Mitigating CGT during administration period

I have an estate where there are 2 rental properties and the deceased’s home. We have paid IHT and have clearance. All properties are now under offer and the total gains from date of death are substantial. There are 5 beneficiaries of the residue (just shares, there are no specific gifts of properties), one beneficiary hopes to make a DoV to daughter, one is 16 years old (vests at 21). My queries are:

  1. Can HMRC challenge the original valuations (all RICS valuations) given high gains and short period (6 months) since death. I can’t see how they would but I’ve never seen such increases where HMRC have so quickly issued clearance.

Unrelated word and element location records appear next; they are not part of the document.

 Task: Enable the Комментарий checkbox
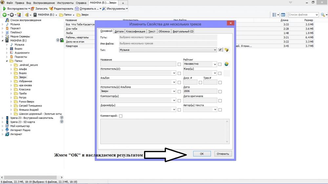(x=121, y=116)
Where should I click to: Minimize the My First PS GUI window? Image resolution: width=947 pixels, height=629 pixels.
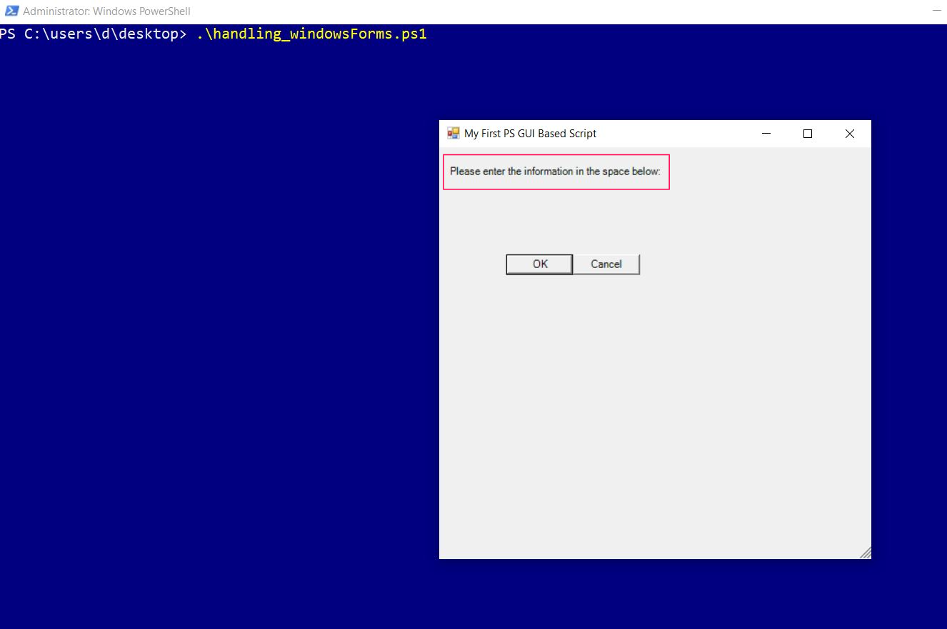tap(766, 134)
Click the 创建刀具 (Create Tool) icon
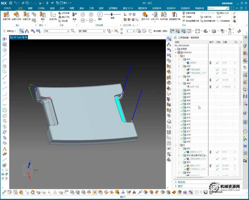Image resolution: width=249 pixels, height=200 pixels. click(6, 15)
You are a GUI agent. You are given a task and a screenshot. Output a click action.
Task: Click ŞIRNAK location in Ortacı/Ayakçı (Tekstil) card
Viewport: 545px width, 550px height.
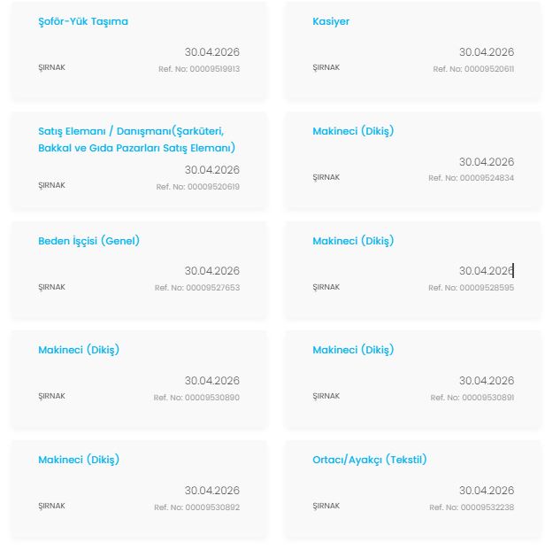pyautogui.click(x=326, y=506)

  2. My plan is to appropriate shares of the properties to utilise the beneficiaries’ CGT allowances /any losses they may have and retaining some in the hands of the PR’s to utilise their estate allowance. I will also use the CGT allowances of each res bens spouse where possible. I am assuming that the trustees of the 16 year-old’s fund will suffer higher tax as they will have half the normal allowance. I could potentially appropriate less to those trustees to avoid that consequence. I’d be interested in members’ views as to whether they would discuss with the res bens (all one big happy family!) about compensating the trustees for the 16 yr old for higher tax they may suffer or whether they’d keep the appropriations consistent and let the tax fall where it’s due?

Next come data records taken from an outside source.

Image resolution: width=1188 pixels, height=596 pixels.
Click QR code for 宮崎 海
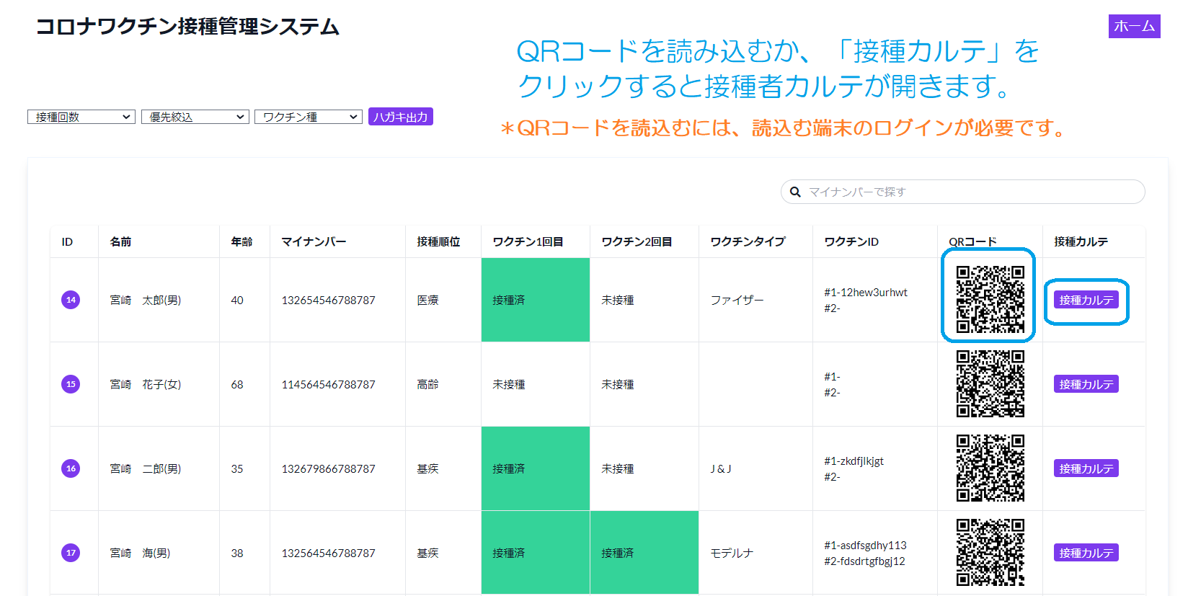(990, 552)
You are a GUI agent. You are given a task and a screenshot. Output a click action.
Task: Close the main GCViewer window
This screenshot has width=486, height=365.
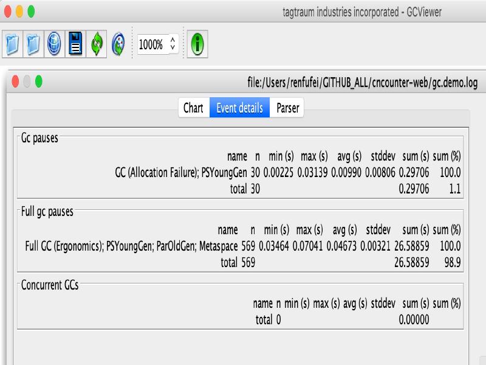[x=7, y=11]
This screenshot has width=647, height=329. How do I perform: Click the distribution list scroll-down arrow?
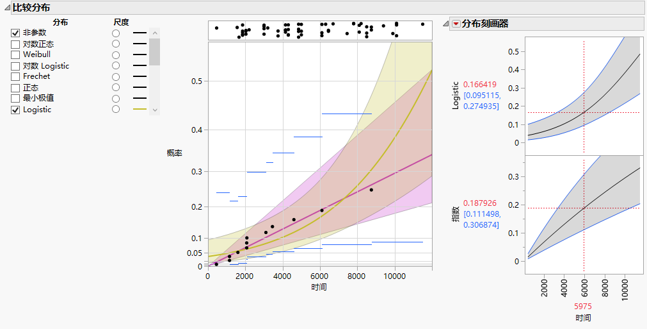pyautogui.click(x=155, y=110)
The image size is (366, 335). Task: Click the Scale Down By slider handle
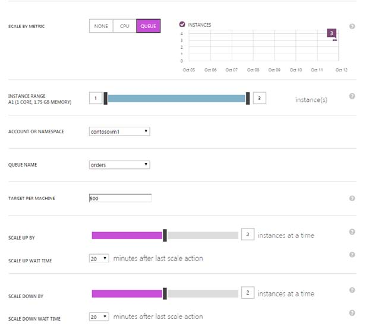165,293
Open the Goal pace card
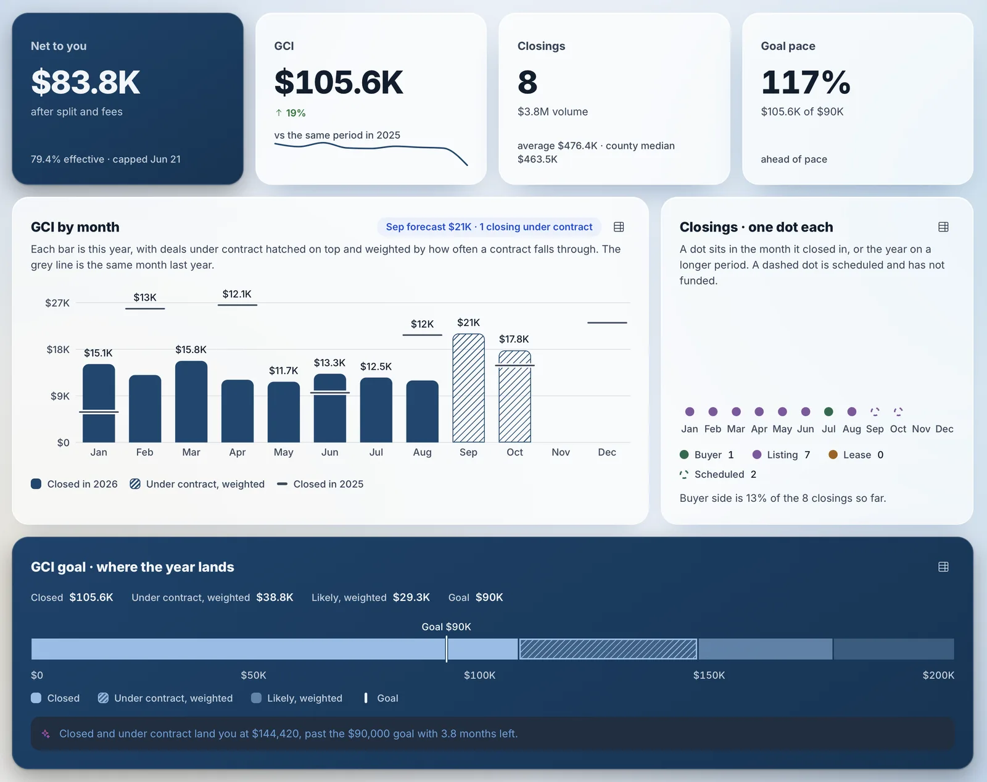This screenshot has height=782, width=987. click(x=857, y=99)
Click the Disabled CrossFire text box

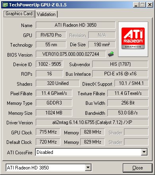(x=88, y=152)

  3. For the DoV it seems I could still utilise the original res ben’s CGT allowance by having one DoV which redirects part with both CGT and IHT writing-back and a second DoV redirecting a different share with just the IHT writing back statement. There’s obviously a consideration whether the costs outweigh the benefit but does the concept sound sensible?

Gareth Marland
Berwin

1 - impossible to be sure but if clearance given then very unlikely I would say.

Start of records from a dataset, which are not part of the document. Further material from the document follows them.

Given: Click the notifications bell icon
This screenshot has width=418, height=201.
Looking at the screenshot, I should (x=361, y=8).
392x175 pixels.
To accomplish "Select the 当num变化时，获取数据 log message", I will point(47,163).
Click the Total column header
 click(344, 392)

2 - you are assuming that the estate is still in the course of administration to be able to use the PRs allowance, if you read HMRC’s manuals on this topic you will see that their view is that the administration closes quite quickly, there are arguments that can be put to the contrary but you have to take their view into account,
3 - I think your plan works in principle but the order of events is important, until a share of the property has been appropriated to a beneficiary the DOV can only ‘bite’ on a share of the estate (not a specific asset). I would do it - appropriation / DOV / sale.